Key Rationale
1. Unification of Fragmented Practices
Currently, product descriptions exist in islands of specification:
- Data Products rely on DPDS (deployment) and DPROD (semantic).
- AI artifacts use partial standards such as ONNX, PMML, or documentation frameworks like Model Cards.
- Physical products are covered by GoodRelations, ETIM, or PLM ontologies.
- Software services use heterogeneous API catalogs and ad hoc descriptors.
The Base Product Specification (BPS) provides a unifying kernel to which these disparate approaches can align.
It eliminates redundancy by abstracting common elements — identity, ownership, lifecycle, obligations — into a shared ontology.
2. Consistency of Governance
Fragmentation leads to inconsistent governance:
- Contracts and Service-Level Objectives (SLOs) are attached differently across domains.
- Provenance and lineage are tracked with varying fidelity.

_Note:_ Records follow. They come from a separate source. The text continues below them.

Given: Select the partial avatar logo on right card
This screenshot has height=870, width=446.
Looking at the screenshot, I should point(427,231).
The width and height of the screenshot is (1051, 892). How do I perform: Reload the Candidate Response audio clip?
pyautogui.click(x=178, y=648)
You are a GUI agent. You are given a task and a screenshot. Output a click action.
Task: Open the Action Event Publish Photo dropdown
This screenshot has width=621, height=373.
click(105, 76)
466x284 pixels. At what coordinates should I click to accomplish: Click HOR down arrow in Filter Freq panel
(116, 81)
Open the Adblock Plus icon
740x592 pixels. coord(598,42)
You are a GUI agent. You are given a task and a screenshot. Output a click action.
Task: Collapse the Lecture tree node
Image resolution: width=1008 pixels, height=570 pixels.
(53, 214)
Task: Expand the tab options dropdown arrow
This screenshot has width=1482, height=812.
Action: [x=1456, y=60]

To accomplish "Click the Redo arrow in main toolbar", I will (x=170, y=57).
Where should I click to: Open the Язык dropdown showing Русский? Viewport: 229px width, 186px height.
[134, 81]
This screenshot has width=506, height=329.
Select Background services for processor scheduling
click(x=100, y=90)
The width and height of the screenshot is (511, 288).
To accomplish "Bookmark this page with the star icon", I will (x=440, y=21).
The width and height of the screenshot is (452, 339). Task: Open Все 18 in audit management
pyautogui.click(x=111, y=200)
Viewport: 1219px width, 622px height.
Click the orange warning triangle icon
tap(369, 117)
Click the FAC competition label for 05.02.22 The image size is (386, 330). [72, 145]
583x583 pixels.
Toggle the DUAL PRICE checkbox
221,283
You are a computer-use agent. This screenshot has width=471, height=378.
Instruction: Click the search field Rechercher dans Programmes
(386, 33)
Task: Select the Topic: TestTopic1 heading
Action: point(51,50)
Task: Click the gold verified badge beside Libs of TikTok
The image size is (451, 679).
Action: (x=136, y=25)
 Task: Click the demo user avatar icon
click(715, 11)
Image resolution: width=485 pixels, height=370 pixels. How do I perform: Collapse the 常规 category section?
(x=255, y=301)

- Compliance controls (e.g., GDPR, EU AI Act, ISO 42001) must be implemented separately.
BPS provides a common governance model that enables uniform handling of:
- Obligations and policies.
- Accountability and ownership.
- Provenance and evaluation metrics.
This strengthens trustworthiness and regulatory alignment.
3. Reduction of Integration Costs
Enterprises often maintain multiple catalogs for Data, AI, APIs, and services.
This creates duplication in:
- Entitlement systems.
- Discovery interfaces.
- Lifecycle management workflows.
By adopting BPS as a shared foundation, integration costs are reduced.
Enterprises can operate one unified marketplace instead of parallel silos.
4. Future-Proofing
New product categories are constantly emerging:
- Digital twins in manufacturing and smart cities.
- Simulation products in financial risk and climate modeling.
- Autonomous agents in AI-driven enterprises.
Without a base specification, each new category must reinvent product semantics.
With BPS, new categories are introduced as extensions, preserving compatibility while enabling innovation.
5. Interoperability Across Standards
BPS ensures alignment with established standards:
- W3C vocabularies: DCAT for datasets, PROV-O for provenance.
- ISO/IEC ontologies: top-level frameworks for semantic consistency.
- Commercial ontologies: GoodRelations for product offers.
- AI governance frameworks: NIST AI RMF, ISO/IEC 22989, EU AI Act.
By serving as a neutral kernel, BPS enables mapping and interoperability across multiple standards families.
6. Strategic Value Creation
The rationale for BPS extends beyond operational efficiency:
- It enables marketplaces where Data and AI Products coexist.
- It enhances discoverability and reuse across enterprise and ecosystem boundaries.
- It supports innovation by lowering the barrier to introducing new product classes.
- It strengthens accountability by ensuring ownership, obligations, and evaluations are consistently attached.
7. Conclusion
The rationale for BPS rests on three pillars:
- Unification of fragmented domain practices.
- Consistency in governance, compliance, and lifecycle management.
- Future-readiness for emerging product types and regulatory frameworks.
By adopting BPS, enterprises and standards bodies secure a sustainable, interoperable foundation for productization in the digital age.